Optimized EFR strategies significantly improve accuracy in turbulent flow simulations.

Including spatial gradients and global metrics in the objective function is crucial for optimal performance.

The approach maintains computational efficiency comparable to standard methods.

Abstract

Numerical stabilization techniques are often employed in under-resolved simulations of convection-dominated flows to improve accuracy and mitigate spurious oscillations. Specifically, the evolve--filter--relax (EFR) algorithm is a framework which consists in evolving the solution, applying a filtering step to remove high-frequency noise, and relaxing through a convex combination of filtered and original solutions. The stability and accuracy of the EFR solution strongly depend on two parameters, the filter radius $\delta$ and the relaxation parameter $\chi$. Standard choices for these parameters are usually fixed in time, and related to the full order model setting, i.e., the grid size for $\delta$ and the time step for $\chi$. The key novelties with respect to the standard EFR approach are: (i) time-dependent parameters $\delta(t)$ and $\chi(t)$, and (ii) data-driven adaptive optimization of the parameters in time, considering a fully-resolved simulation as reference.

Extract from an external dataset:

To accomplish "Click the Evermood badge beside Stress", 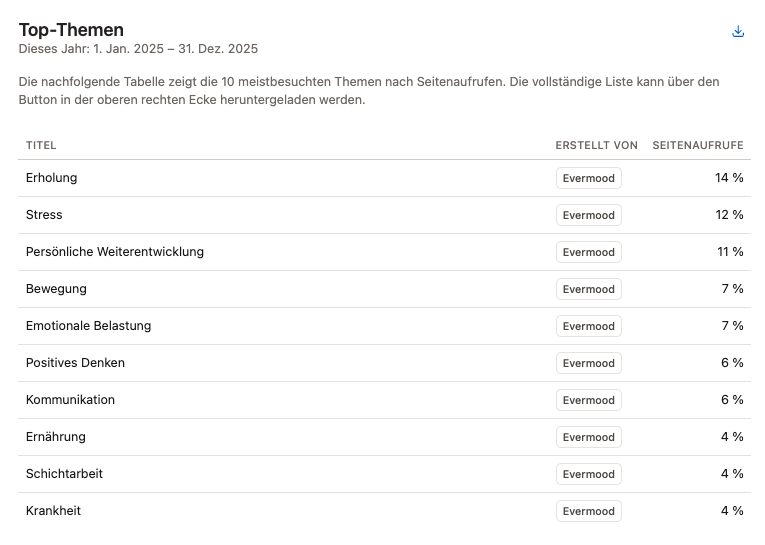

In particular, we propose three different classes of optimized-EFR (Opt-EFR) strategies, aiming to optimize one or both parameters. The new Opt-EFR strategies are tested in the under-resolved simulation of a turbulent flow past a cylinder at $Re=1000$. The Opt-EFR proved to be more accurate than standard approaches by up to 99$\%$, while maintaining a similar computational time. In particular, the key new finding of our analysis is that such accuracy can be obtained only if the optimized objective function includes: (i) a global metric (as the kinetic energy), and (ii) spatial gradients' information.